[Opening Selected excerpt section]

It is because Turkey so often acts to repress dissent beyond its borders that it acts as a willing accomplice to other repressive regimes, including China, says Howard Eissenstat, a nonresident scholar at the Middle East Institute and an associate professor of history at St. Lawrence University. “It boils down to a transactionalism,” he told me, “that both China and Turkey see as part of international relations, since neither is concerned with the rule of law.”
Many Uyghurs living in Istanbul fear that the threat to their safety is growing, as Erdogan and Chinese President Xi Jinping become closer. Seyfullah Karatug, for instance, told me he feels his life as a Uyghur refugee in Istanbul depends on the whim of an unpredictable Turkish state. The fear of arrest or deportation constantly hangs over him.
I met the 24-year-old Karatug at the Uyghur bookshop Kutadgu Bilik, the day after the police raided it. One of his eyes had been blackened during the protests from the night before. Karatug told me he visits the store almost every day. As the only Uyghur bookstore in Sefakoy, Kutadgu Bilik closing would be a personal disaster. That’s why Karatug raced to the store when he received a WhatsApp message that it was being raided by the police.
When he asked the police if they had a warrant and filmed them manhandling protestors, a policeman punched him in the face. Video footage seen by Coda Story, as well as a hospital report, corroborates Karatug’s claims. Karatug told me his father had sent him and his brother to Egypt in 2016, fearing for their future in China. The brothers have had no contact with their family since late 2017, when they believe their father was arrested. Knowing the sacrifice his father made, Karatug told me, made him determined to keep his language and cultural traditions alive, to pass them onto his younger brother. It’s why Uyghur bookshops are so important to him.

[Closing Selected excerpt section]

* **Directions**: Copy out the whole passage above about Uyghur refugees in Istanbul, word for word.

[Opening Provided material section]

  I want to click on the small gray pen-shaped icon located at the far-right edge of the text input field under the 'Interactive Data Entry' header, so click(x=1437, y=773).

[Closing Provided material section]

* **Result**:
It is because Turkey so often acts to repress dissent beyond its borders that it acts as a willing accomplice to other repressive regimes, including China, says Howard Eissenstat, a nonresident scholar at the Middle East Institute and an associate professor of history at St. Lawrence University. “It boils down to a transactionalism,” he told me, “that both China and Turkey see as part of international relations, since neither is concerned with the rule of law.”
Many Uyghurs living in Istanbul fear that the threat to their safety is growing, as Erdogan and Chinese President Xi Jinping become closer. Seyfullah Karatug, for instance, told me he feels his life as a Uyghur refugee in Istanbul depends on the whim of an unpredictable Turkish state. The fear of arrest or deportation constantly hangs over him.
I met the 24-year-old Karatug at the Uyghur bookshop Kutadgu Bilik, the day after the police raided it. One of his eyes had been blackened during the protests from the night before. Karatug told me he visits the store almost every day. As the only Uyghur bookstore in Sefakoy, Kutadgu Bilik closing would be a personal disaster. That’s why Karatug raced to the store when he received a WhatsApp message that it was being raided by the police.
When he asked the police if they had a warrant and filmed them manhandling protestors, a policeman punched him in the face. Video footage seen by Coda Story, as well as a hospital report, corroborates Karatug’s claims. Karatug told me his father had sent him and his brother to Egypt in 2016, fearing for their future in China. The brothers have had no contact with their family since late 2017, when they believe their father was arrested. Knowing the sacrifice his father made, Karatug told me, made him determined to keep his language and cultural traditions alive, to pass them onto his younger brother. It’s why Uyghur bookshops are so important to him.